» GOAL OF THE EXERCISE
From the line with "Click the purple Account History icon" down to the final line of the records below, retype everything exactly and leave out the rest.

» STORED DATA
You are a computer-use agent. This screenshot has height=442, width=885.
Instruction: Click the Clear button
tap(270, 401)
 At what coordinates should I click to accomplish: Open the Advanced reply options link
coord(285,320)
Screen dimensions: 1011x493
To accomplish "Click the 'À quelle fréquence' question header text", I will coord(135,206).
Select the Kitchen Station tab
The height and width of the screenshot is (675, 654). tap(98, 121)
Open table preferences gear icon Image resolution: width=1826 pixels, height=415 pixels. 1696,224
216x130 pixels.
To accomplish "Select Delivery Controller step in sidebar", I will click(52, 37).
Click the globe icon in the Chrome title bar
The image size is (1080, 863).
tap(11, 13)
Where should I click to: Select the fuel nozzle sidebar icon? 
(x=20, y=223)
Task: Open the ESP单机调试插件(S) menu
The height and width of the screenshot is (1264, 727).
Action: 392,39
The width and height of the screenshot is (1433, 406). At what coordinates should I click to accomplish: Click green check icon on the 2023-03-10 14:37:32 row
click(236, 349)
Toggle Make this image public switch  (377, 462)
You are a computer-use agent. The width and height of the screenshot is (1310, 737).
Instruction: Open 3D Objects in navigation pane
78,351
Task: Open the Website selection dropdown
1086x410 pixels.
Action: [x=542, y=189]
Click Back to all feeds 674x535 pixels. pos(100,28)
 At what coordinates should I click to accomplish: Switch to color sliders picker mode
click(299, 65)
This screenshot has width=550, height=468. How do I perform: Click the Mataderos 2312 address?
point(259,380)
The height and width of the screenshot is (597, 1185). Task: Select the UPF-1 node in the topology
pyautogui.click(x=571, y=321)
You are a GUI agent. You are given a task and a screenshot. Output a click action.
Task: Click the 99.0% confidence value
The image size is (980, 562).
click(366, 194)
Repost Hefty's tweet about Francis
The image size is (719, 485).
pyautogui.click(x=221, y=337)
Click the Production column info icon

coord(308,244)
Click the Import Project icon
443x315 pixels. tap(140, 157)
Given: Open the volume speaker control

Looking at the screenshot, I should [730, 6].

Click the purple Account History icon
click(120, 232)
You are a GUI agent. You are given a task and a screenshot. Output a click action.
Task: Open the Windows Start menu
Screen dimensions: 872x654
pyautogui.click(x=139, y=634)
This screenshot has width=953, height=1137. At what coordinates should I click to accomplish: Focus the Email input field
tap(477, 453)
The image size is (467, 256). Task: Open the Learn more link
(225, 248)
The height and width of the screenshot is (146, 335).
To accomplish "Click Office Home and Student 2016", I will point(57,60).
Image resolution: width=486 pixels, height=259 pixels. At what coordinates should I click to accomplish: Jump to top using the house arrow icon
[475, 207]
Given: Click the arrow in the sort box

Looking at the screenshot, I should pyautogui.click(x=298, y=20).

» TASK SOLUTION
Click the purple Account History icon
click(120, 232)
You are a GUI agent. You are given a task and a screenshot. Output a click action.
Task: Open the Windows Start menu
Screen dimensions: 872x654
pyautogui.click(x=139, y=634)
This screenshot has width=953, height=1137. At what coordinates should I click to accomplish: Focus the Email input field
tap(477, 453)
The image size is (467, 256). Task: Open the Learn more link
(225, 248)
The height and width of the screenshot is (146, 335).
To accomplish "Click Office Home and Student 2016", I will point(57,60).
Image resolution: width=486 pixels, height=259 pixels. At what coordinates should I click to accomplish: Jump to top using the house arrow icon
[475, 207]
Given: Click the arrow in the sort box

Looking at the screenshot, I should pyautogui.click(x=298, y=20).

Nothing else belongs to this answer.